I’m continuing my look at the first chapter of each Bible book from the perspective of my three New Years’s questions. In some respects Acts 1 is easy: Judas made the one of the most heart wrenching bad choices on record. Look at the credentials we can assume he had because he was a chosen disciple: he was one of the “men who were with us the entire time we were traveling with the Lord Jesus—from the time he was baptized by John until the day he was taken from us.” Whatever Judas was committed to in those years required real sacrifice and hardship and then everything was not only wasted but destroyed. How could that possibly be?

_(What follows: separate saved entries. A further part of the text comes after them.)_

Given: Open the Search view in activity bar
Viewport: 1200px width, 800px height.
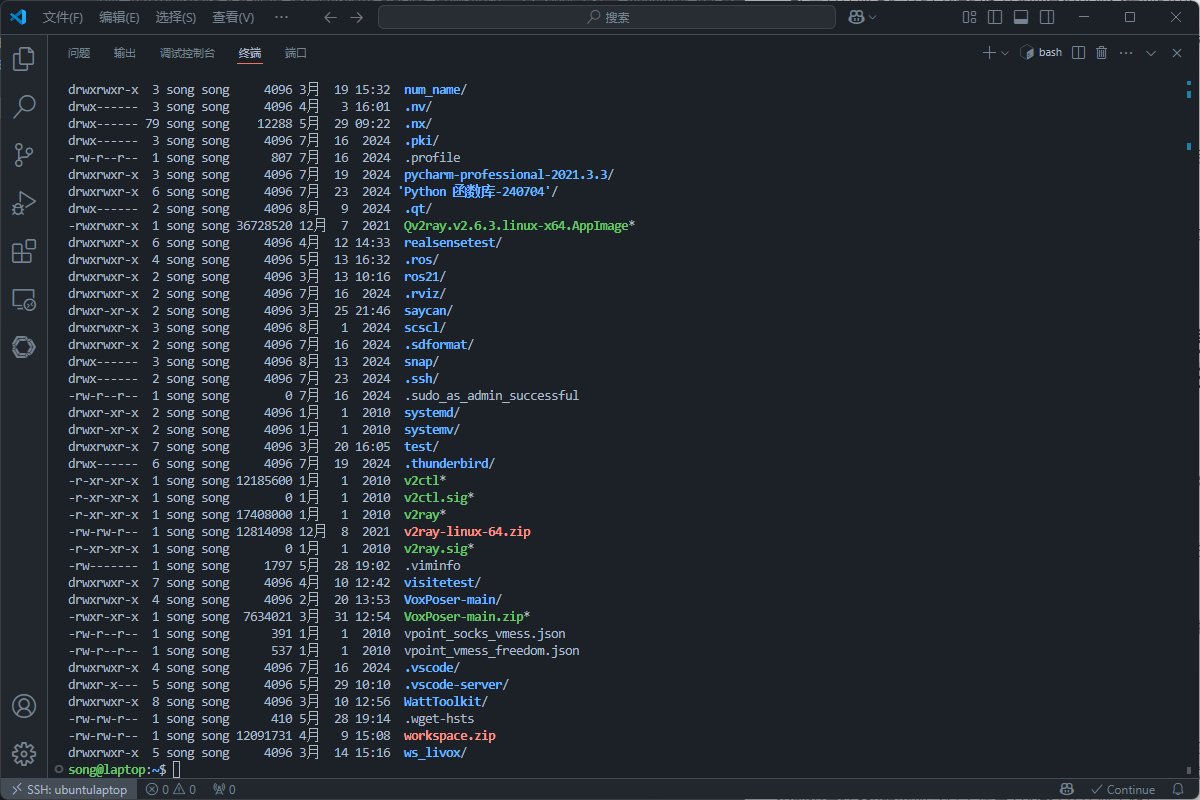Looking at the screenshot, I should (24, 107).
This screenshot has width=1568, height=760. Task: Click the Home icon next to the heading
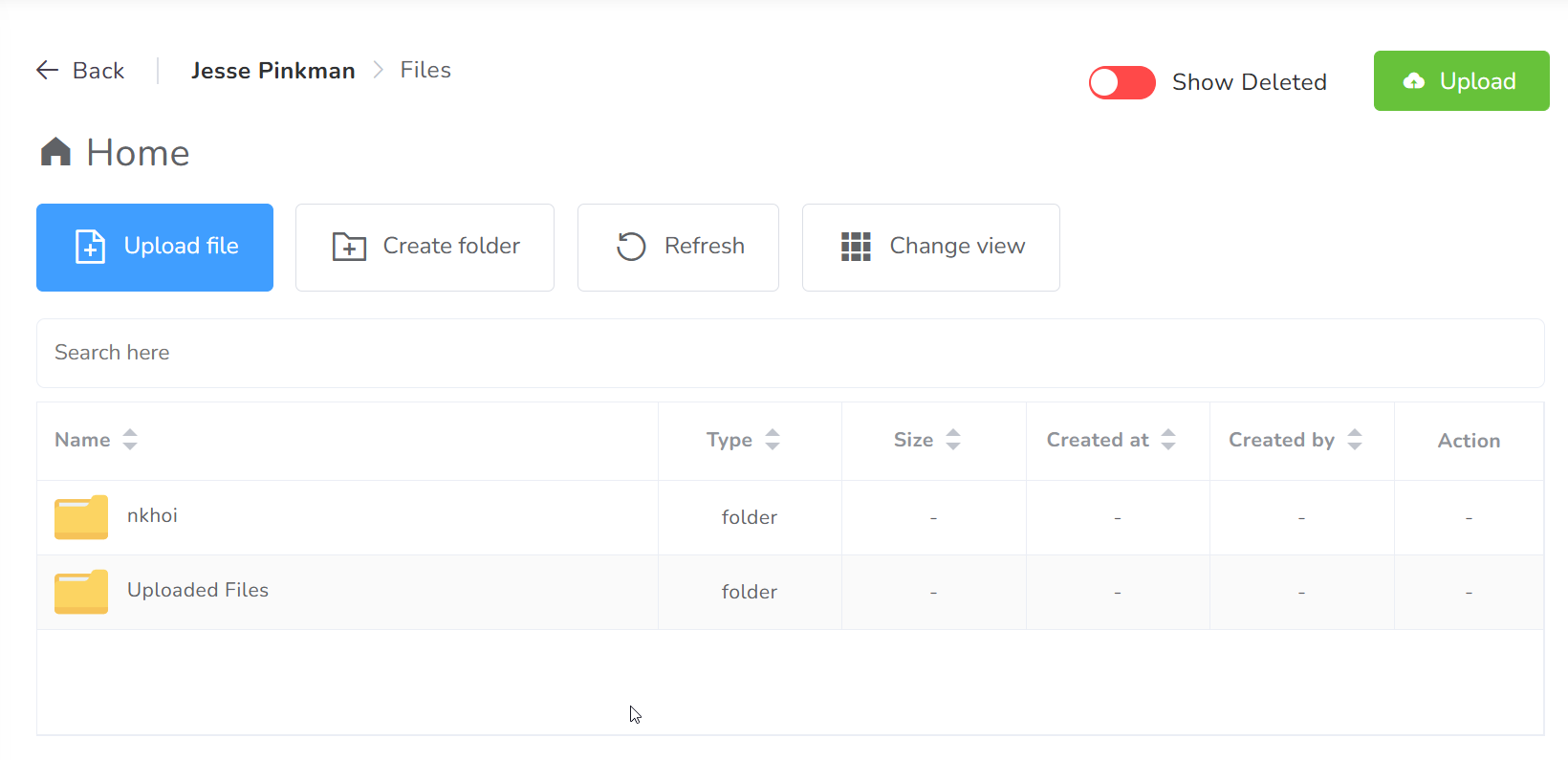[x=55, y=152]
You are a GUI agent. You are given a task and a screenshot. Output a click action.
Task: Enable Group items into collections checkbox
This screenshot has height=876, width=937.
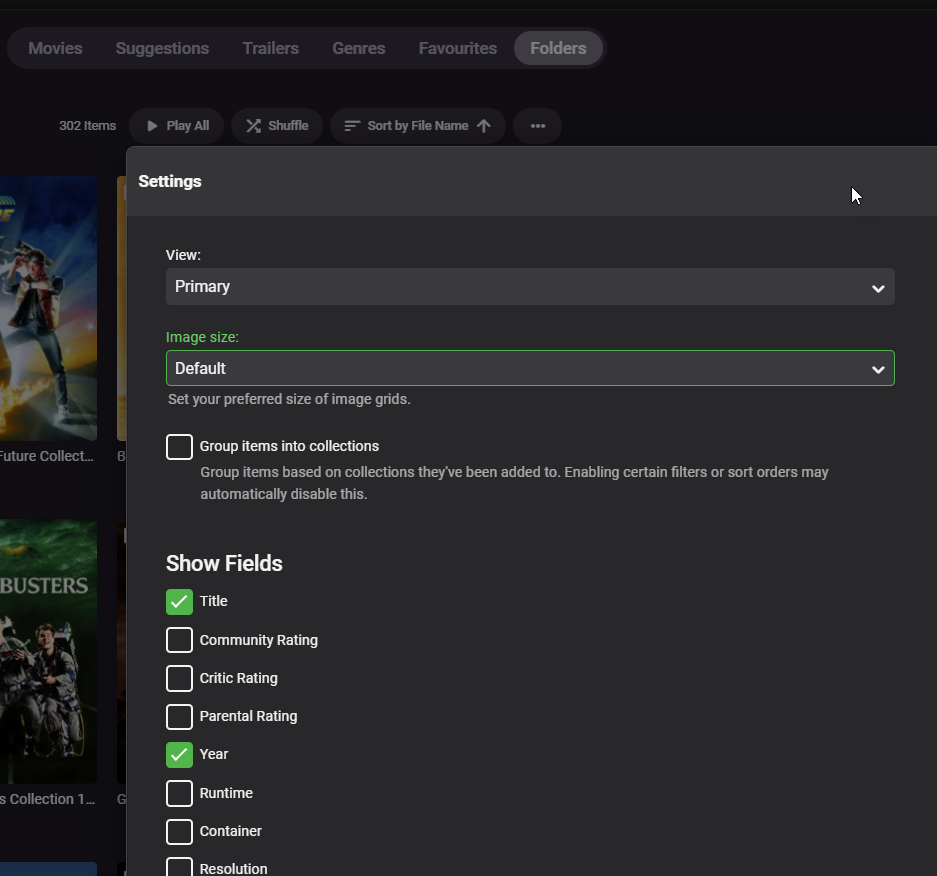pos(179,447)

These men were face to face with God “in the flesh” and even that wasn’t enough to protect Judas from himself. Judas was a victim of his own spirit, his own mind and his own answers on the night he betrayed Jesus. Those are the most important facts of this pitiful story that remind us to be thankful. God has chosen to promise us protection and assurance of grace and forgiveness through the indwelling Spirit of his Son.
Judas’s story is ugly but there is beauty in this same scripture that changes the story. It’s the backstory of the “other” betrayer, Peter. Peter is the disciple who surrendered his own denials made that same night to the reality of Jesus and God’s promise of grace and forgiveness to become “a witness of Jesus’ resurrection” and it’s promise for us today.